RUN systemctl mask systemd-remount-fs.service dev-hugepages.mount sys-fs-fuse-connections.mount systemd-logind.service getty.target console-getty.service systemd-udev-trigger.service systemd-udevd.service systemd-random-seed.service systemd-machine-id-commit.service

RUN dnf -y install procps-ng && dnf clean all
EOF

sh-5.0# podman build -t fedora-init-cgroupsv2 temp/

//snip

sh-5.0# podman run --name test -d fedora-init-cgroupsv2 && sleep 10 && podman exec test systemctl status
0eefd01dfaa8d9cc5b9abe4c46f60dbc7301eb0916e2c65cac074064310763f6
Error: writing file '/sys/fs/cgroup//machine.slice/libpod-0eefd01dfaa8d9cc5b9abe4c46f60dbc7301eb0916e2c65cac074064310763f6.scope/cgroup.procs': Device or resource busy: OCI runtime error

Comment 8 Giuseppe Scrivano 2019-09-02 13:19:13 UTC
opened a PR here: https://github.com/containers/libpod/pull/3922

The error you are seeing is coming from exec.  It is a known issue with joining an existing cgroups v2, and I am still unsure how to fix it correctly.  Basically, we cannot join the initial cgroup path as it will have sub directories, so we will need to join a subdirectory.

Comment 9 Giuseppe Scrivano 2019-09-02 13:42:48 UTC
also opened a PR for crun to address the exec issue: https://github.com/containers/crun/pull/81

Comment 10 Fedora Update System 2019-09-11 21:55:12 UTC
FEDORA-2019-e53d9e7494 has been submitted as an update to Fedora 31. https://bodhi.fedoraproject.org/updates/FEDORA-2019-e53d9e7494

Comment 11 Fedora Update System 2019-09-12 14:44:54 UTC
crun-0.9-1.fc31 has been pushed to the Fedora 31 testing repository.
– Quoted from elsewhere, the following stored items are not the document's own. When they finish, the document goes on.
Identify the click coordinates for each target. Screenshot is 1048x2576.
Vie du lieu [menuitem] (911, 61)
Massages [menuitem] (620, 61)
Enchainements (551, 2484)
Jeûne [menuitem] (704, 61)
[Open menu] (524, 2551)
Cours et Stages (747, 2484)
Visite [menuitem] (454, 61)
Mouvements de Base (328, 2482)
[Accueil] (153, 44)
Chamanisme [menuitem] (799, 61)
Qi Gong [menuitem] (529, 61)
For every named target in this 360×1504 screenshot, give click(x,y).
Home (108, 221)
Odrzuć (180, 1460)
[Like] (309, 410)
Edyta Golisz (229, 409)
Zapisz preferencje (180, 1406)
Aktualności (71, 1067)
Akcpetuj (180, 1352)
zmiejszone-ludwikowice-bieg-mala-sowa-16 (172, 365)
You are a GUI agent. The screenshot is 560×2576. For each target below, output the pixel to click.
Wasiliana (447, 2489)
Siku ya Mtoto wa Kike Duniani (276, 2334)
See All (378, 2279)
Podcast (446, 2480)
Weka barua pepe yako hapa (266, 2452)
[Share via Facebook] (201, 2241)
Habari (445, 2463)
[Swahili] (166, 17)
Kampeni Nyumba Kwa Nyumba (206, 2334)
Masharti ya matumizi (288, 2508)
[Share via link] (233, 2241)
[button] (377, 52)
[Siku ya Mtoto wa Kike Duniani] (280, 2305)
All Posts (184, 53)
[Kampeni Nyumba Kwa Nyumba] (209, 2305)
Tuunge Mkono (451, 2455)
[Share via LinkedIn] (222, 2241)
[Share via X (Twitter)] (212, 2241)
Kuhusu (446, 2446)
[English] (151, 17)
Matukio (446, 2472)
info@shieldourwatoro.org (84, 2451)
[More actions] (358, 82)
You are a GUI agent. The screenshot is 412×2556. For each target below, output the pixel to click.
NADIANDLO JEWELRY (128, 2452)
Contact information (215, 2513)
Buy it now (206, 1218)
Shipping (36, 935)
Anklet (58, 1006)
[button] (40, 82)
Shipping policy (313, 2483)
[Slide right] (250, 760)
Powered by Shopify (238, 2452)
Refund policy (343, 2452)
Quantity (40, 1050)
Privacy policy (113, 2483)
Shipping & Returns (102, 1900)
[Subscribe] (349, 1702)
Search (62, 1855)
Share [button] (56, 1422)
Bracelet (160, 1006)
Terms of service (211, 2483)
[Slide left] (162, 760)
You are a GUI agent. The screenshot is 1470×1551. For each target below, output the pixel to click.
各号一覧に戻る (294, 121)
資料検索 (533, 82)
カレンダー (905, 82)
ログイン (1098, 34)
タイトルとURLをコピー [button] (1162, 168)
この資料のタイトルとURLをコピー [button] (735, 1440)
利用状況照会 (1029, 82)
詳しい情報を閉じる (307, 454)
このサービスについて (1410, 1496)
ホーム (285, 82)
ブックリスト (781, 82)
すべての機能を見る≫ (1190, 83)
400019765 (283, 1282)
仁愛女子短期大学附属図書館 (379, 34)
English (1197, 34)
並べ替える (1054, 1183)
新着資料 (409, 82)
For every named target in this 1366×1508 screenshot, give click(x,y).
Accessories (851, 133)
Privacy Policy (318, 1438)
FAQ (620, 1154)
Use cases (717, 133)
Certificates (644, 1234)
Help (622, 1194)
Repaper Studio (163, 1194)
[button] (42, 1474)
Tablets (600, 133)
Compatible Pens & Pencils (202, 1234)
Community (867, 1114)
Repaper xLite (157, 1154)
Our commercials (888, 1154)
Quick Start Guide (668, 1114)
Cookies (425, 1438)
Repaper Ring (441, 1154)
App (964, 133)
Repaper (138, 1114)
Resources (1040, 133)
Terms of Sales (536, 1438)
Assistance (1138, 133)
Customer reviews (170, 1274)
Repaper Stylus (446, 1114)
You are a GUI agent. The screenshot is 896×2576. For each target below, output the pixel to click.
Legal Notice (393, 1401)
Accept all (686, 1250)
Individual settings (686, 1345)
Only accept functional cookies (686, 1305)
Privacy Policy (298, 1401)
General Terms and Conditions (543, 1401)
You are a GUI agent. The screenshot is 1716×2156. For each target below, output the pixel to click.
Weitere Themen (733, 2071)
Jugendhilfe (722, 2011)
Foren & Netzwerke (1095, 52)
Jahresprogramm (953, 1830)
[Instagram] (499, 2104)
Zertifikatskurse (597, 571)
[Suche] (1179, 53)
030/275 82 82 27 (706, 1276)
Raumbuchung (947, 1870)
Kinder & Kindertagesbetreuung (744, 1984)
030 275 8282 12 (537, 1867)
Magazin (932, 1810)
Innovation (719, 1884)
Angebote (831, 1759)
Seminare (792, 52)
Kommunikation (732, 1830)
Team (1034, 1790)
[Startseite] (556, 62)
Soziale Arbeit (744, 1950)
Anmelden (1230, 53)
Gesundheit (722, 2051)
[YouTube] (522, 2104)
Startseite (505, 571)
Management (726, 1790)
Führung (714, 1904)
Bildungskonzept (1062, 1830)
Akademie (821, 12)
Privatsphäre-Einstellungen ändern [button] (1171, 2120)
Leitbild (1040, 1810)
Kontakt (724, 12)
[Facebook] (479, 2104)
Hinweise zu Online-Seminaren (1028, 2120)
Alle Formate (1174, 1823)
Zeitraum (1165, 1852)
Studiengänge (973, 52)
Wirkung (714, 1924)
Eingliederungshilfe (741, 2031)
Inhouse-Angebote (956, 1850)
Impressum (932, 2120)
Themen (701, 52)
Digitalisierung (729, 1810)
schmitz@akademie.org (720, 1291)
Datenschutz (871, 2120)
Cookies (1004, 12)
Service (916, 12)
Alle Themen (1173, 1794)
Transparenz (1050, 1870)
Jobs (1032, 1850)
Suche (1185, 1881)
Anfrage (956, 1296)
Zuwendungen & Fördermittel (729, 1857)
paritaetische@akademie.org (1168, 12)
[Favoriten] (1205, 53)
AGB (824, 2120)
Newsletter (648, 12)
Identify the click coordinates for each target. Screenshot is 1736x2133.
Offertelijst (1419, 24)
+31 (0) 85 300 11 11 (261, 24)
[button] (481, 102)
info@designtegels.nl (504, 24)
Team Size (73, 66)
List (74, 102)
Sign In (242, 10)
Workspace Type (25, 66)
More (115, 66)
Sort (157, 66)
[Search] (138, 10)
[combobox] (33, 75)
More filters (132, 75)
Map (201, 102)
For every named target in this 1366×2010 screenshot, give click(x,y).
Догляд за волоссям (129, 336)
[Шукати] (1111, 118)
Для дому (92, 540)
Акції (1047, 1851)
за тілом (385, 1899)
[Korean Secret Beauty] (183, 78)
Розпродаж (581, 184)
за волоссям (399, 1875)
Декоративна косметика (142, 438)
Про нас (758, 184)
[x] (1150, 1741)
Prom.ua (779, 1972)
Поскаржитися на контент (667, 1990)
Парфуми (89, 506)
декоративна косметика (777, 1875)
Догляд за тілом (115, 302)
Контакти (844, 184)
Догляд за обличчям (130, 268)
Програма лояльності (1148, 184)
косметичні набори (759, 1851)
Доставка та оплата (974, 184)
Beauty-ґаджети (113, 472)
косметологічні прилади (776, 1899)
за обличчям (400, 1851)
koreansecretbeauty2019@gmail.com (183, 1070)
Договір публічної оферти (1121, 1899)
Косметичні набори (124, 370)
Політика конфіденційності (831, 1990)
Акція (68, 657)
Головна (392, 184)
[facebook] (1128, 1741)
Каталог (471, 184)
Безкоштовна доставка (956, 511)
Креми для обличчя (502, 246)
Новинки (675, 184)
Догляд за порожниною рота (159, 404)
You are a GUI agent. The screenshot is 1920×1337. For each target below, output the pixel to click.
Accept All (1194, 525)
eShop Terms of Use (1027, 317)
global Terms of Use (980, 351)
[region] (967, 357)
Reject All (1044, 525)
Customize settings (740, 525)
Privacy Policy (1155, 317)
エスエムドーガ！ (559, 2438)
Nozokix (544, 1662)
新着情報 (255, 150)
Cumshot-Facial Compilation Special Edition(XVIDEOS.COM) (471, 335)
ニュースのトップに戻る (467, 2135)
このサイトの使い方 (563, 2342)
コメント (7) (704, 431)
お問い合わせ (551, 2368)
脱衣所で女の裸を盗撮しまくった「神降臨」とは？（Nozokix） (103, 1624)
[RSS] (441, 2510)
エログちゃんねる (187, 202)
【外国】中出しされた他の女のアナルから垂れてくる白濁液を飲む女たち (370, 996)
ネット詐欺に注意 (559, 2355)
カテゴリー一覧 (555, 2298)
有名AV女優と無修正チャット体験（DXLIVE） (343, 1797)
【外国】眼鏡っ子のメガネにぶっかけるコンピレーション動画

If problems still persist, please make note of it in this bug report.
See https://fedoraproject.org/wiki/QA:Updates_Testing for
instructions on how to install test updates.
You can provide feedback for this update here: https://bodhi.fedoraproject.org/updates/FEDORA-2019-e53d9e7494

Comment 12 Fedora Update System 2019-09-13 14:45:46 UTC
FEDORA-2019-f73801f1f2 has been submitted as an update to Fedora 31. https://bodhi.fedoraproject.org/updates/FEDORA-2019-f73801f1f2

Comment 13 Fedora Update System 2019-09-14 01:40:34 UTC
crun-0.9.1-1.fc31 has been pushed to the Fedora 31 testing repository. If problems still persist, please make note of it in this bug report.
See https://fedoraproject.org/wiki/QA:Updates_Testing for
instructions on how to install test updates.
You can provide feedback for this update here: https://bodhi.fedoraproject.org/updates/FEDORA-2019-f73801f1f2

Comment 14 Fedora Update System 2019-09-19 14:30:14 UTC
crun-0.9.1-1.fc31 has been pushed to the Fedora 31 stable repository. If problems still persist, please make note of it in this bug report.